The Path Less Traveled By: How I Came To Rust From Python
How It Started
Way back in the ancient year of 2016 I founded a SaaS startup in the FinTech space. In addition to my role as founder, I also served as the head (read: sole) maintainer of the in-house utility-wrapper-client-library-thing¹ that actually enabled customers to use the platform. It was written in Python, and included support for more than 6 different (rather niche) industry-specific softwares, enabling near-real-time synchronization between customer’s brick-and-mortar stores and our backend.

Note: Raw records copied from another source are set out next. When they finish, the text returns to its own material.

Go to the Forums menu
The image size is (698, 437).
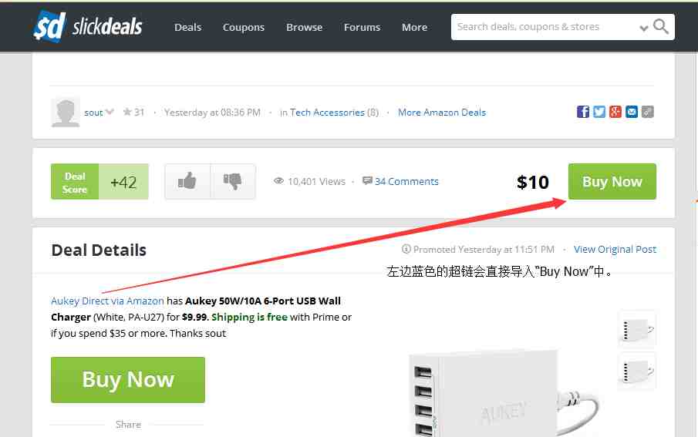click(x=362, y=27)
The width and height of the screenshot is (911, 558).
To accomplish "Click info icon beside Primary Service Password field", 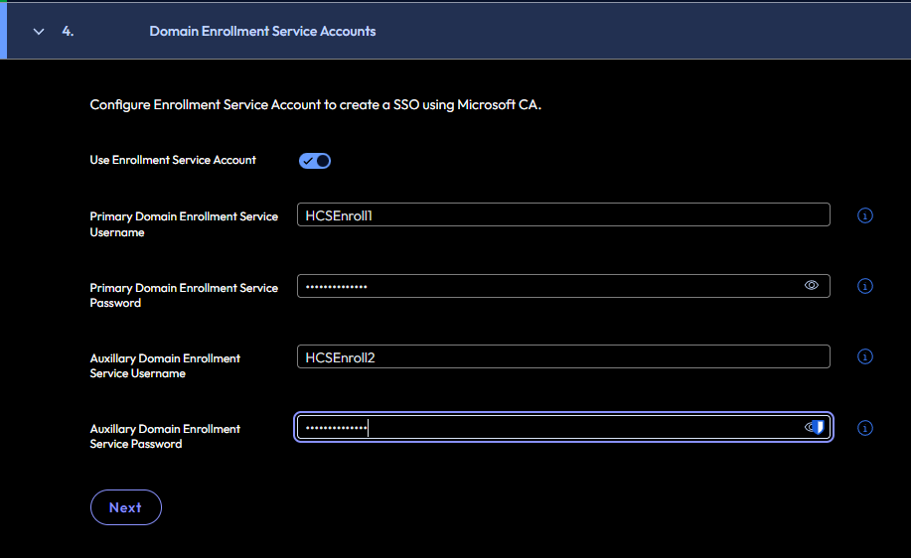I will [x=864, y=286].
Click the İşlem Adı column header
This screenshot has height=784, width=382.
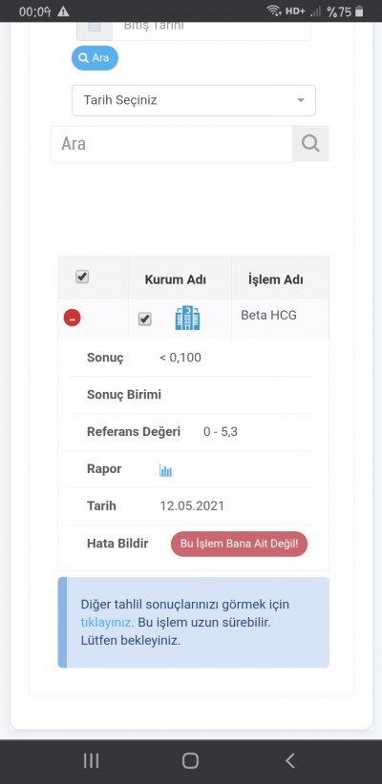click(x=275, y=279)
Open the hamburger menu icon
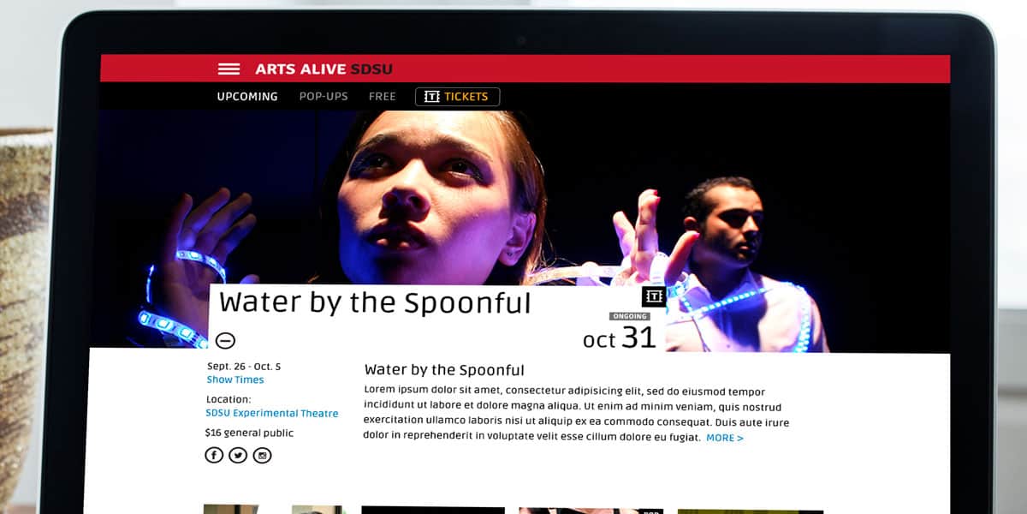1027x514 pixels. point(229,69)
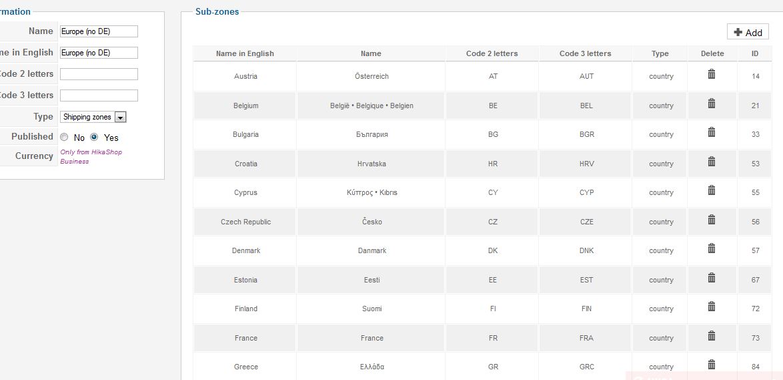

I say near-real-time for two reasons - first, even a minute or two of lag between a record being changed in a customer’s system and that change being reflected in our backend was absolutely head and shoulders above customer ask or expectation, so I never aimed to improve that aspect of things. Second though, and more germane to the topic at hand, some of the softwares we supported hadn’t been updated since (and this is not a joke or exaggeration) 1992. They did not use anything that might be considered a “modern” data storage format, nor did they even include any real concept of networked anything newer than perhaps FTP.
The plugin to the utility-wrapper-client-library-thing¹ that supported that specific software was the absolute unquestioned bane of my existence. By necessity, it had to be written initially as a hand-coded parser for the specific format the customer-side software stored data in which meant it was effectively read-only. Moreover, while writing in Python did lower the bar pretty dramatically, it also meant that it was doing disk and network I/O in Python. To make matters that much worse, due to a quirk of the storage format along with the requirements of what the support wrapper was actually doing meant that the plugin couldn’t chunk or lazy load the file(s) in question - it had to read each one into memory in its entirety every single time a sync needed to be performed. Oh and naturally - let’s not forget lock contention baby.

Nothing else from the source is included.